Stock Market Reaction: The release of DeepSeek's models has led to significant volatility in the U.S. stock market. Notably, NVIDIA’s stock plummeted by approximately 18%, erasing hundreds of billions in market capitalization ([03:19]).
Implications for American AI Companies: The affordability and competitiveness of DeepSeek's models pose a threat to American AI giants. Casey Newton observes, “This really stood in stark contrast to [American companies']... [spending] tens of billions of dollars this year to increase our capacity and data centers” ([06:08]).
Kevin Roose emphasizes the broader implications: “The barrier to entry in this market is just not nearly as high as we thought it was” ([10:53]).
Chinese Tech Dominance: The success of a Chinese AI company like DeepSeek raises alarms about potential shifts in global tech leadership. Roose notes, “people who worry about China in general are worried about this DeepSeek announcement because DeepSeek is obviously a Chinese company” ([11:21]).
Cultural and Censorship Implications: DeepSeek’s models reflect Chinese values and censorship norms, restricting responses to sensitive topics such as the Tiananmen Square incident. Roose explains, “... the model just refuses to answer them” ([12:18]).
Open-Source Concerns: DeepSeek released R1 as an open-weights model, allowing public access and modification. This openness exacerbates fears among AI safety experts about uncontrolled dissemination and potential misuse of advanced AI technologies ([13:53]).
Casey Newton criticizes the lack of a safety-centric approach: “... DeepSeek’s approach is, yeah, let's just like build AGI, give it to as many people as possible, maybe for free, and see what happens” ([14:22]).
Meta’s Response: Reports indicate that Meta is in a state of urgency, with multiple war rooms activated to address the DeepSeek challenge. Newton remarks, “Meta is coming back and they say, oh, you think you're good at ripping people off. Just wait until we have plumbed the guts of V3 and R1” ([20:36]).

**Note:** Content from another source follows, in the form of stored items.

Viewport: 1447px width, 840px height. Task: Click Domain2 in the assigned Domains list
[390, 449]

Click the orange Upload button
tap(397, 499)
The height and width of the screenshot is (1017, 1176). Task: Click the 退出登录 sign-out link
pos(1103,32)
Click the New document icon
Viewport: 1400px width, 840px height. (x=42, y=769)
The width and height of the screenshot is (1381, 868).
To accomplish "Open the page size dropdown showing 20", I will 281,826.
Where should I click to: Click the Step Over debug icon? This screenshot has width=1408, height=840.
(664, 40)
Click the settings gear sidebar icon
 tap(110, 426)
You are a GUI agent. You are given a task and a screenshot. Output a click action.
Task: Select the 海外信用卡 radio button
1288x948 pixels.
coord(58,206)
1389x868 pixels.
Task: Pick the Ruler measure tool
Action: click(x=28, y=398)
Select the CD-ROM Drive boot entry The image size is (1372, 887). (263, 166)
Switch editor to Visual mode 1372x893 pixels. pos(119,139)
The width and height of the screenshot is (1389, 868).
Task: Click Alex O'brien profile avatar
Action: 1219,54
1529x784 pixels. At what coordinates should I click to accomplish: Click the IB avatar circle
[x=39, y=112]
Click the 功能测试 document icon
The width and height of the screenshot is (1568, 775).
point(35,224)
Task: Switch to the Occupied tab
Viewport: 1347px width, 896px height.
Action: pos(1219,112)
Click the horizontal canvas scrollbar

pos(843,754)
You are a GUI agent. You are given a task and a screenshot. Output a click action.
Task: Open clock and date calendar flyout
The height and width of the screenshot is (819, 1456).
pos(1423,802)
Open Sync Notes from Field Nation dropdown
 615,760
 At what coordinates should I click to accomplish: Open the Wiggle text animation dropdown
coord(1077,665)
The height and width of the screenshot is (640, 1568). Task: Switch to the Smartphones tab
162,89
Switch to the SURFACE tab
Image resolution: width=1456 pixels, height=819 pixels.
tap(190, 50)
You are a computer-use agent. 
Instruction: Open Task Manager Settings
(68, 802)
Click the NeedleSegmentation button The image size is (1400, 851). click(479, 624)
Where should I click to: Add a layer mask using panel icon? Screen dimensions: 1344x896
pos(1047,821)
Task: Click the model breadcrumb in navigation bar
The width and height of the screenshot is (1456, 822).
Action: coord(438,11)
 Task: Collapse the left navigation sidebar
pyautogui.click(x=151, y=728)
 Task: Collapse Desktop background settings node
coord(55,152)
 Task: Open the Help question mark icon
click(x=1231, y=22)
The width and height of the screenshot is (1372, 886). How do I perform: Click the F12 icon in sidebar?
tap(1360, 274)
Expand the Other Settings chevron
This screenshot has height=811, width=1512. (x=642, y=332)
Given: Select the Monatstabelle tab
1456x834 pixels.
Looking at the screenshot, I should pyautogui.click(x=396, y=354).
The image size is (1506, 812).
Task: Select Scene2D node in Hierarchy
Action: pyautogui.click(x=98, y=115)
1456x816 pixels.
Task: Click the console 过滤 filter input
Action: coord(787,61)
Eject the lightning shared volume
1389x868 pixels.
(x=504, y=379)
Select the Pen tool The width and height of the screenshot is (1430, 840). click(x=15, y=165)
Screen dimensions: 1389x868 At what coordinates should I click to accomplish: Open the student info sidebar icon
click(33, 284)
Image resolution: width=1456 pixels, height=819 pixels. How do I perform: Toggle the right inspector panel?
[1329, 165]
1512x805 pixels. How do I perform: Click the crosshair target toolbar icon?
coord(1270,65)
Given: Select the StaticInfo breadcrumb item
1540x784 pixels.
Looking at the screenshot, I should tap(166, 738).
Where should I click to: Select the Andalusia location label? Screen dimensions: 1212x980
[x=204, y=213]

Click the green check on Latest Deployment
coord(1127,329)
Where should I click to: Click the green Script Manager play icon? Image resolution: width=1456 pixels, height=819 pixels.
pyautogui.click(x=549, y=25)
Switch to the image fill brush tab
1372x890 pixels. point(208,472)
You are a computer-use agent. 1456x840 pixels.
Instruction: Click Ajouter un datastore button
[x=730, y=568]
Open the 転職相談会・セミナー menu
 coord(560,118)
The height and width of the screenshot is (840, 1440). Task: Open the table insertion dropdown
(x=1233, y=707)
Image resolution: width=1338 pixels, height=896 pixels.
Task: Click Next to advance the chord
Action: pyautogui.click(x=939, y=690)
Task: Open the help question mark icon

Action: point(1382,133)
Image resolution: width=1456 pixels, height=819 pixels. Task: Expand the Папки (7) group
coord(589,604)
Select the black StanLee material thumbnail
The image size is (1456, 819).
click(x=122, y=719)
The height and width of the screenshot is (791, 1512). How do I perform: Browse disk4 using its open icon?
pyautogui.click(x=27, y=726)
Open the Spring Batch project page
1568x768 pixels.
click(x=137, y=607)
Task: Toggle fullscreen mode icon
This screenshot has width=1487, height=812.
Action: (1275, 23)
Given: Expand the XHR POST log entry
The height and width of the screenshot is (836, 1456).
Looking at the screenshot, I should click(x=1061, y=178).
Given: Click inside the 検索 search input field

Microsoft’s Satya Nadella on Jevons Paradox: Satya Nadella tweeted about Jevons Paradox, suggesting that as AI becomes more efficient and accessible, its demand will surge, potentially neutralizing cost-saving measures. Newton connects this to broader industry skepticism: “... what Satya is trying to say here is that DeepSeek is not actually a threat to companies like Microsoft...” ([21:46]).
Kevin Roose: Roose underscores the significance of DeepSeek’s impact, viewing it as a pivotal moment in AI history that challenges existing market dynamics and safety paradigms.
Casey Newton: While acknowledging the gravity of DeepSeek’s advancements, Newton urges caution against overreaction. She points out that the trend of decreasing AI costs was anticipated and that foundational American innovations remain integral. Newton states, “...things have already been moving in this direction. And I think most people who work in AI expected that it would continue to go there” ([15:01]).
Kevin and Casey agree that while DeepSeek’s achievements are noteworthy and disruptive, stakeholders should approach the situation with a balanced perspective. They emphasize the need for ongoing discussion and analysis, promising further exploration in future episodes.
Kevin Roose aptly captures the duality of the situation: “I predict that this is going to be something I'm going to hear about at every single party I go to for the next six months” ([22:14]).
The episode concludes with a light-hearted exchange, highlighting the hosts' commitment to addressing critical tech developments as they unfold.
Notable Quotes:
This detailed exploration of DeepSeek’s emergence underscores the disruptive potential of innovative AI developments and the multifaceted responses they provoke across markets, geopolitics, and industry safety standards.